Exercise goal:
Report the count of lines below that include "click", without any other text.
--------------------
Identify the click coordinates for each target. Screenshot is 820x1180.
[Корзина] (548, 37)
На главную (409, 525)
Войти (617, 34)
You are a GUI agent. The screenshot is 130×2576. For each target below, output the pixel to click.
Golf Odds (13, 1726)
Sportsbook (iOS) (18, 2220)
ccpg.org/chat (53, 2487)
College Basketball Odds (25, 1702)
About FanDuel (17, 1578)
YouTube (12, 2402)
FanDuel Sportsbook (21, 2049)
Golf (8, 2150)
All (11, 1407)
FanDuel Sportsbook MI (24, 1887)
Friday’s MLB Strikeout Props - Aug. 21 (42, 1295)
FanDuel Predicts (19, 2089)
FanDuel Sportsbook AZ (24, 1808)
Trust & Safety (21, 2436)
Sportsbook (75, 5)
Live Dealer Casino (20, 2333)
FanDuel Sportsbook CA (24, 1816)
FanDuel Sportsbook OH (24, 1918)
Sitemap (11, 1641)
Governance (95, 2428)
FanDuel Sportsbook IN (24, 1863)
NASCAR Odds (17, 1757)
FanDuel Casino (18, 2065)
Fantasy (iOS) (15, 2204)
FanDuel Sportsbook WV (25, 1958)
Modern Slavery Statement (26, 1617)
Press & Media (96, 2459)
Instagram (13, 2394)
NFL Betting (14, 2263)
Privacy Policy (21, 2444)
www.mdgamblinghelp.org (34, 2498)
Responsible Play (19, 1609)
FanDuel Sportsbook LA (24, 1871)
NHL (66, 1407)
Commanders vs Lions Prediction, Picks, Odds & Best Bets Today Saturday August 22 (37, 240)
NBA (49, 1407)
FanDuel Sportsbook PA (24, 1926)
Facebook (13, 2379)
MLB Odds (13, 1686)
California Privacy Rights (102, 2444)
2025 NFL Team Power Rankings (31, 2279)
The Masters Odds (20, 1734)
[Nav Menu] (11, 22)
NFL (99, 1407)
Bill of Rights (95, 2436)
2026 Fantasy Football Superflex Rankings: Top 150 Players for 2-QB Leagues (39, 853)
--------------------
Response below:
2